● Your goal: Counting only lines below that hold "agent", give the total alone.

Collected data entries:
^^^^^^^^

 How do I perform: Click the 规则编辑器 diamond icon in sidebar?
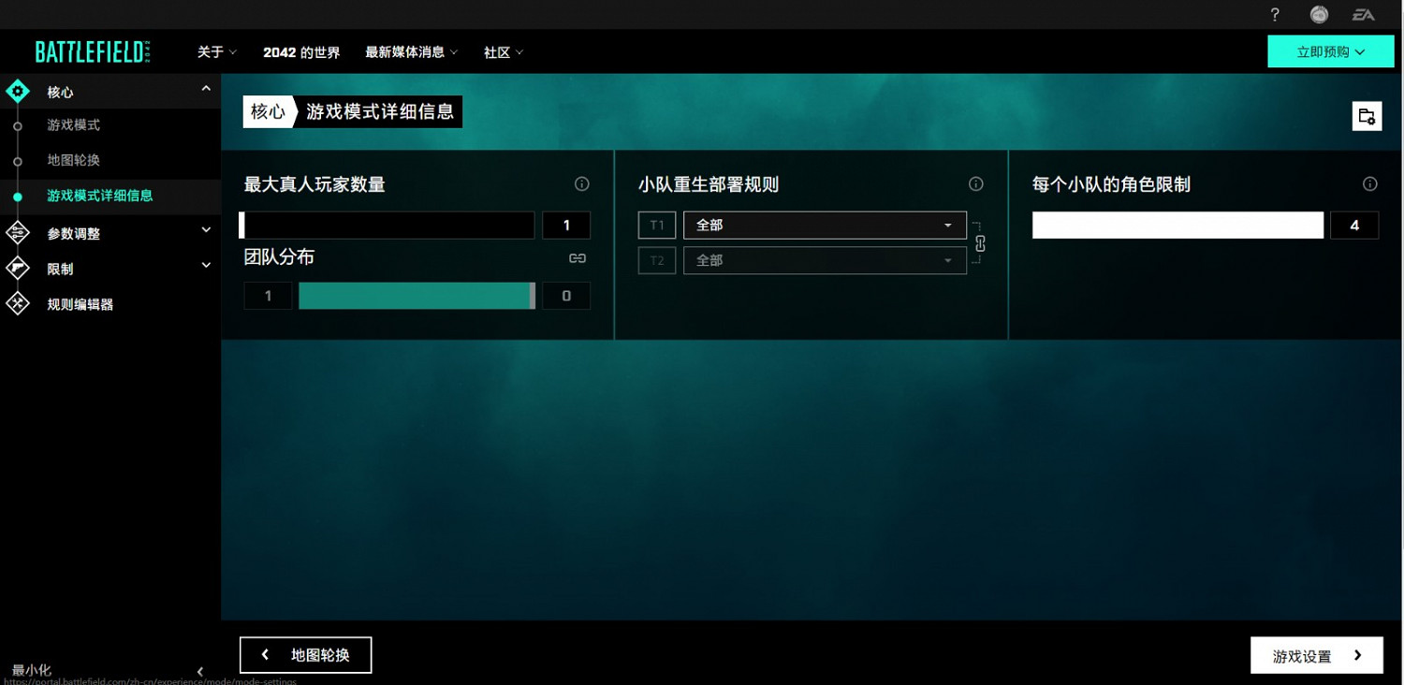17,303
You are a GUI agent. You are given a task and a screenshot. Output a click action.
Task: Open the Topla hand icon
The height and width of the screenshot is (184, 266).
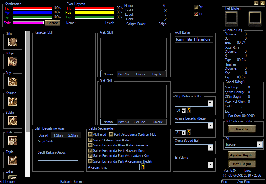pyautogui.click(x=13, y=160)
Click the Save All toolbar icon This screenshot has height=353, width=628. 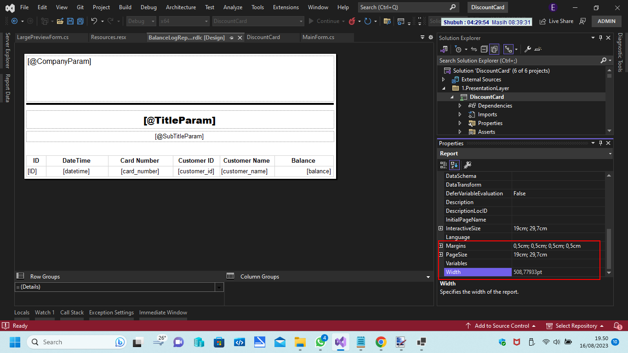(80, 21)
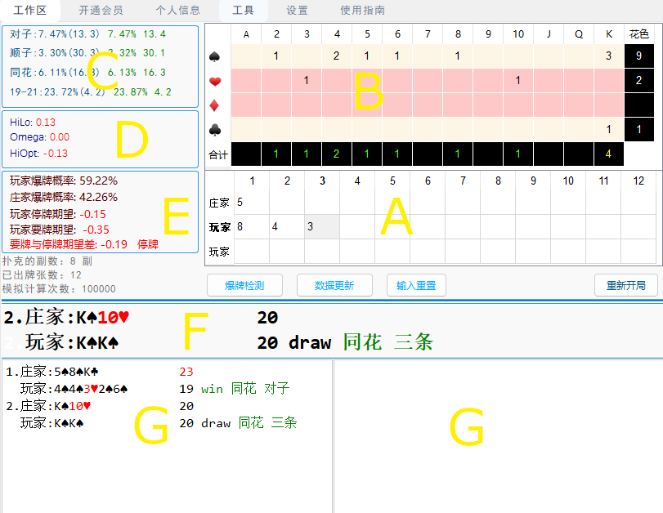Image resolution: width=663 pixels, height=513 pixels.
Task: Click the 输入重置 button
Action: tap(416, 285)
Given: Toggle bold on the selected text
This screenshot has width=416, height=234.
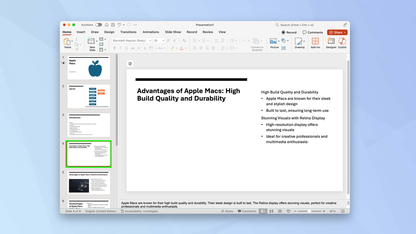Looking at the screenshot, I should 115,48.
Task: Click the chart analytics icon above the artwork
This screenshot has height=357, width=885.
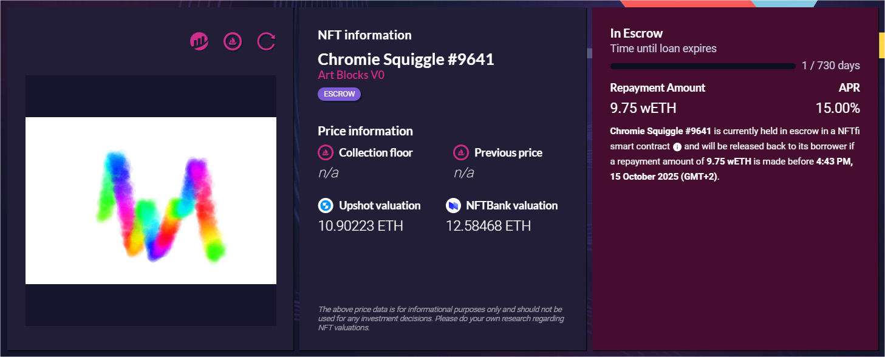Action: [199, 41]
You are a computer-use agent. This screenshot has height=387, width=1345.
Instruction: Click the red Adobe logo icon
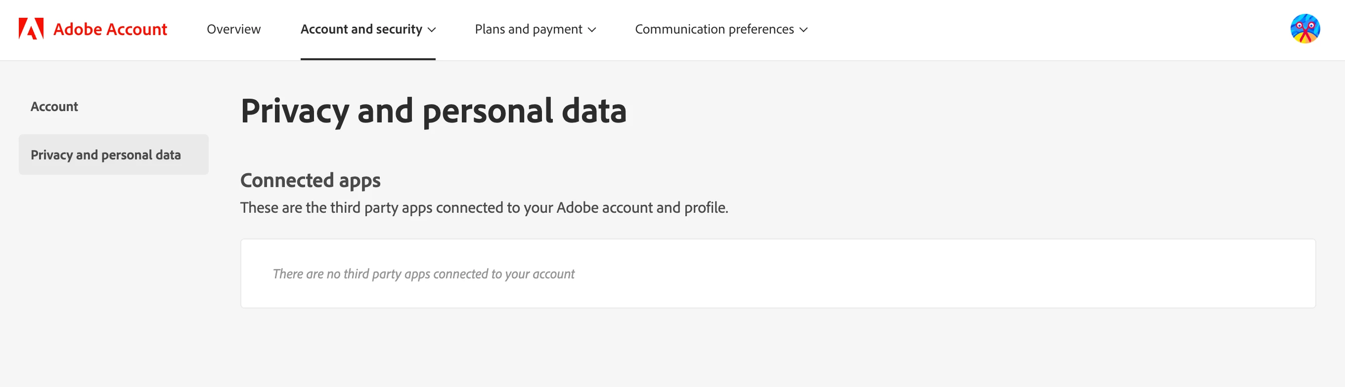click(x=31, y=29)
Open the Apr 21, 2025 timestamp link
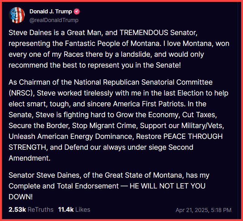This screenshot has width=243, height=221. pyautogui.click(x=203, y=210)
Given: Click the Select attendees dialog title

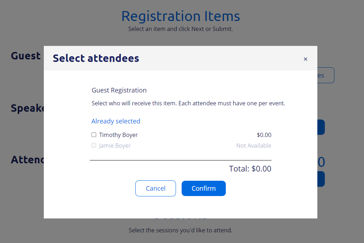Looking at the screenshot, I should point(96,58).
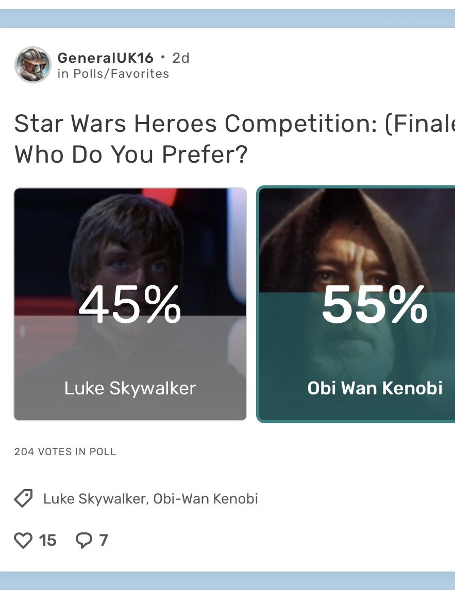This screenshot has width=455, height=606.
Task: Click the clone trooper avatar image
Action: [32, 65]
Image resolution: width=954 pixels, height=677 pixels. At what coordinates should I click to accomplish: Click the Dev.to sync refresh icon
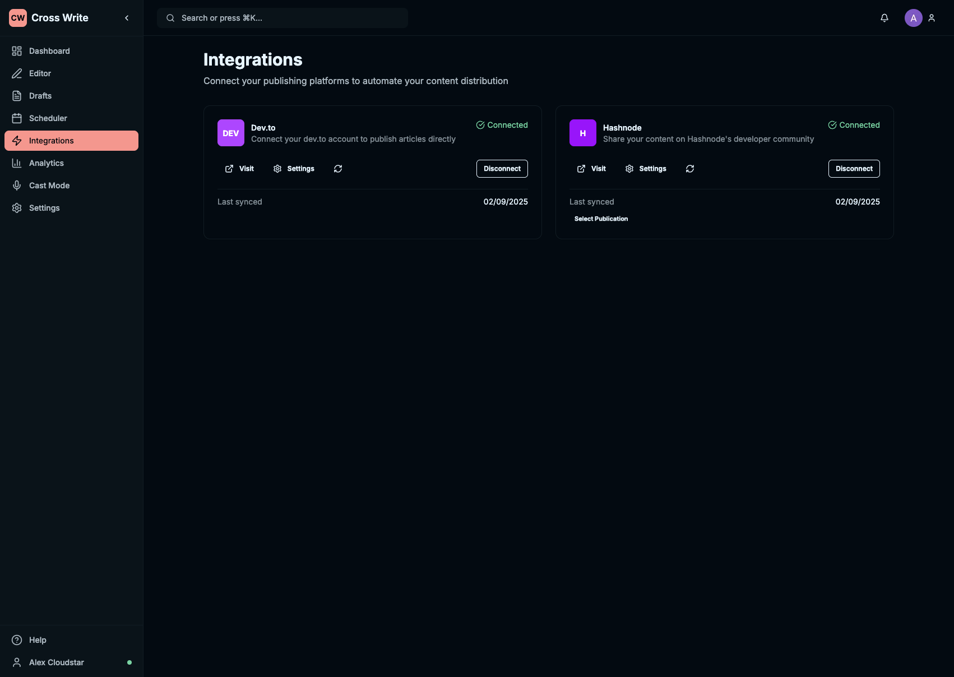click(x=338, y=169)
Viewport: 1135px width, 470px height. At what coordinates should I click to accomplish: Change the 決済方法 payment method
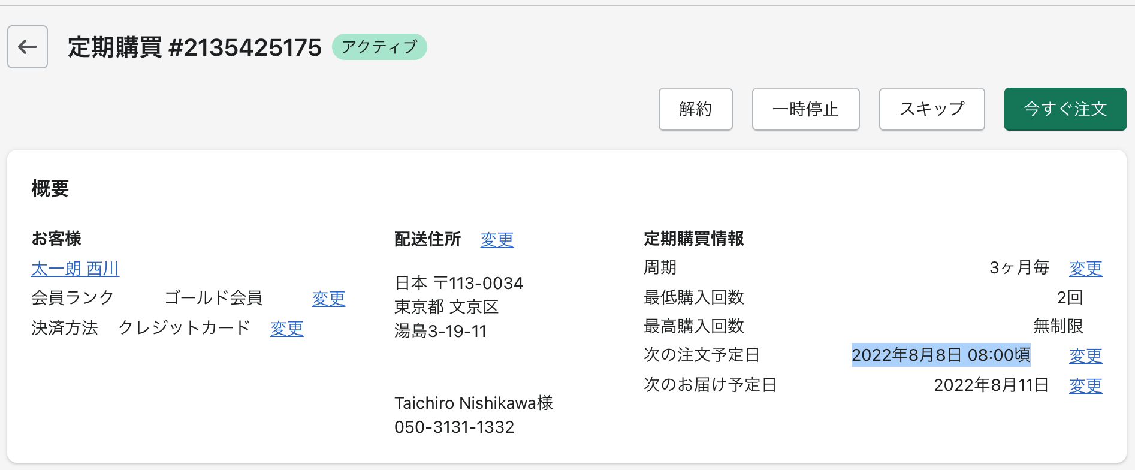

^^^^^^^^

● Expected answer: 2